§ ABOUT THIS EXERCISE
Give the listing again exactly, omitting its images.

******************************

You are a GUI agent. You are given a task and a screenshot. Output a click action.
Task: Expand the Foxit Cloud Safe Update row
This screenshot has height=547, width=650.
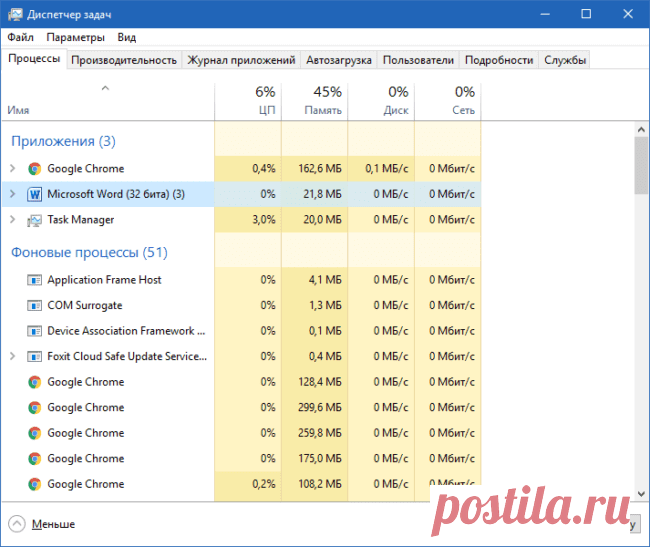pyautogui.click(x=12, y=356)
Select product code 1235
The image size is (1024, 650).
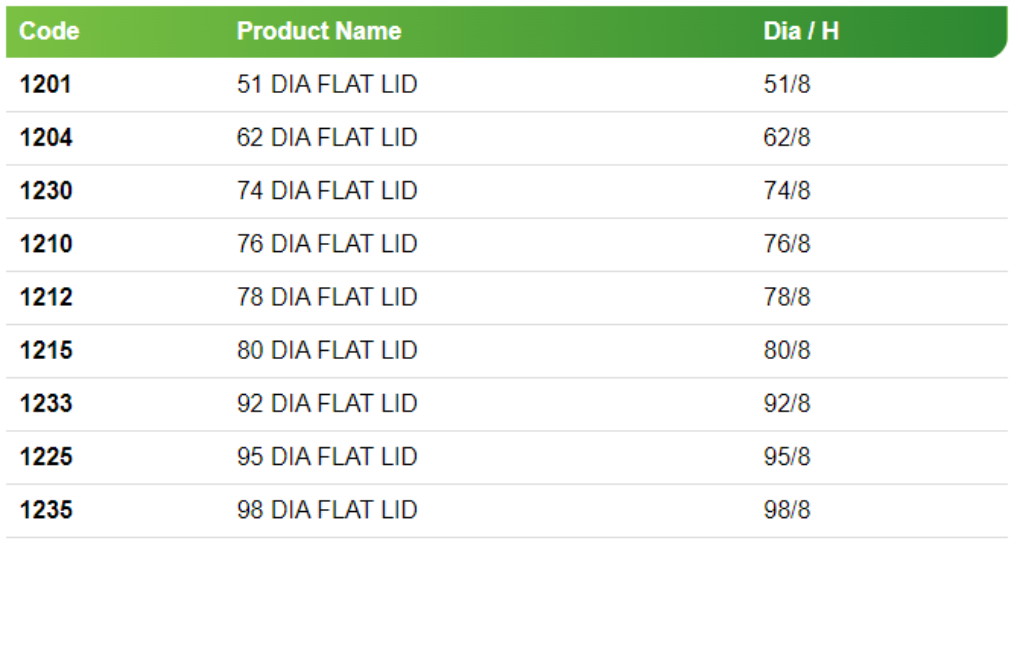click(46, 510)
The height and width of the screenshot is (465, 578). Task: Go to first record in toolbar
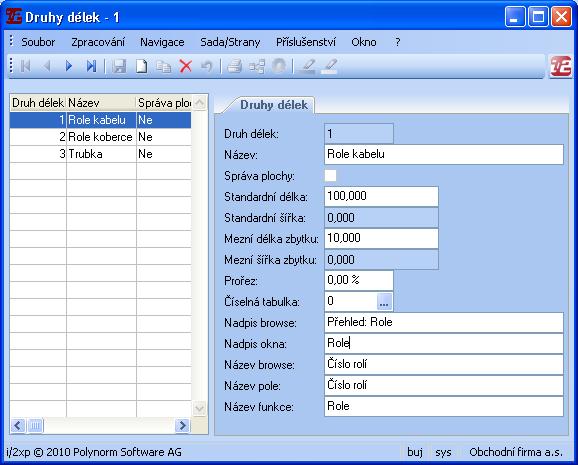click(25, 66)
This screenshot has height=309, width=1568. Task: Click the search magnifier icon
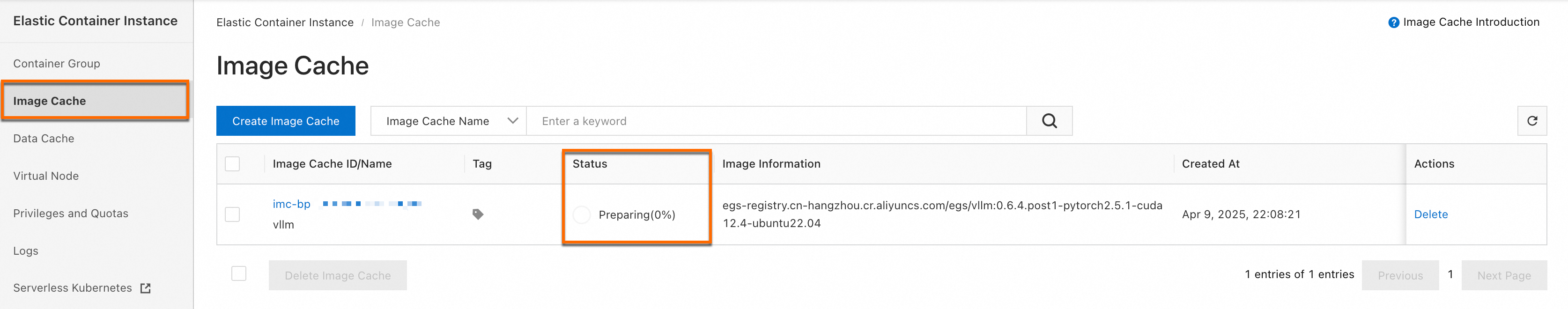click(1049, 121)
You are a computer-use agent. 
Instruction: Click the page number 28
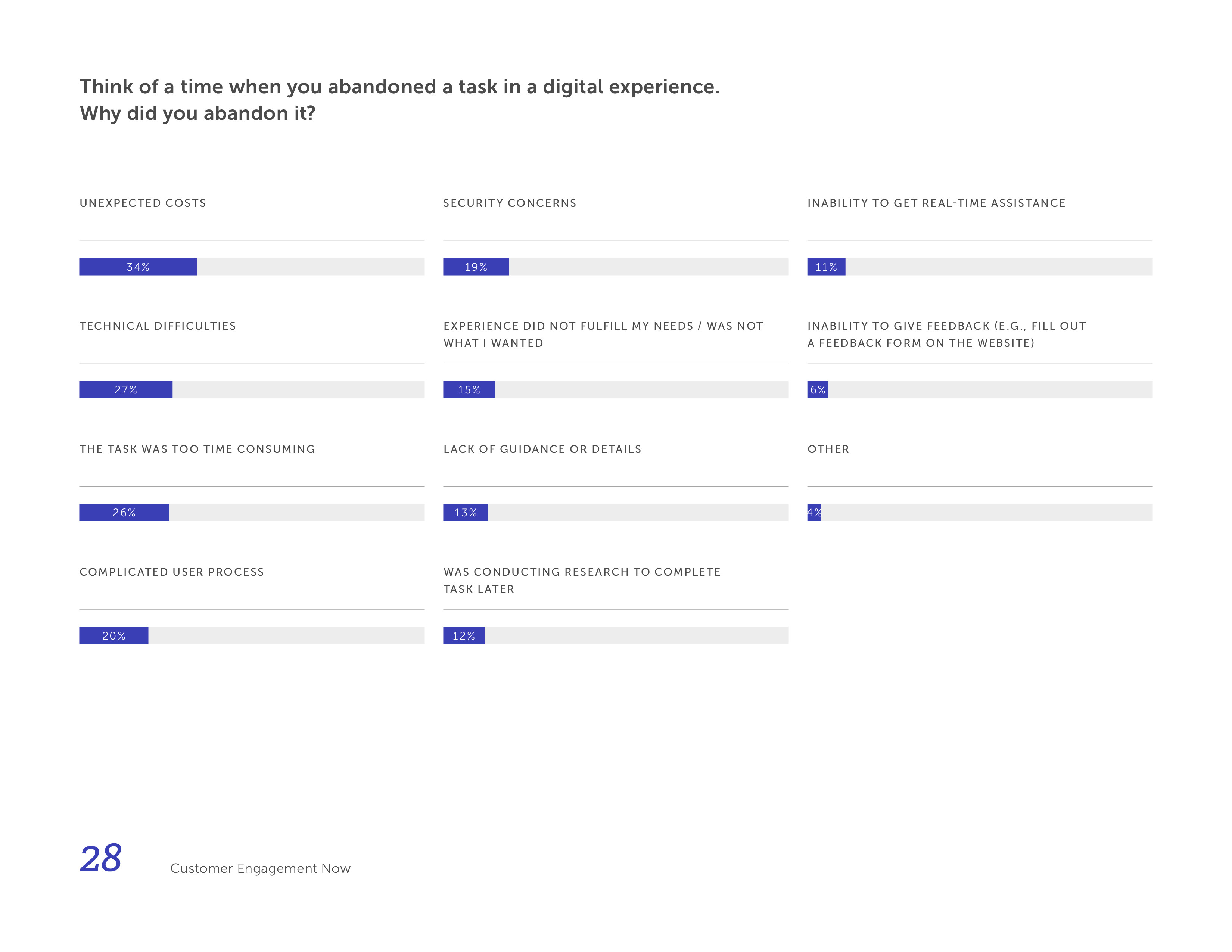101,858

******************************

§ ANSWER SPACE
You are a GUI agent. You are given a task and a screenshot. Output a click action.
Task: Expand the Foxit Cloud Safe Update row
This screenshot has height=547, width=650.
pyautogui.click(x=12, y=356)
Select product code 1235
The image size is (1024, 650).
click(46, 510)
The height and width of the screenshot is (465, 578). Task: Go to first record in toolbar
click(25, 66)
This screenshot has height=309, width=1568. Task: Click the search magnifier icon
click(1049, 121)
You are a computer-use agent. 
Instruction: Click the page number 28
101,858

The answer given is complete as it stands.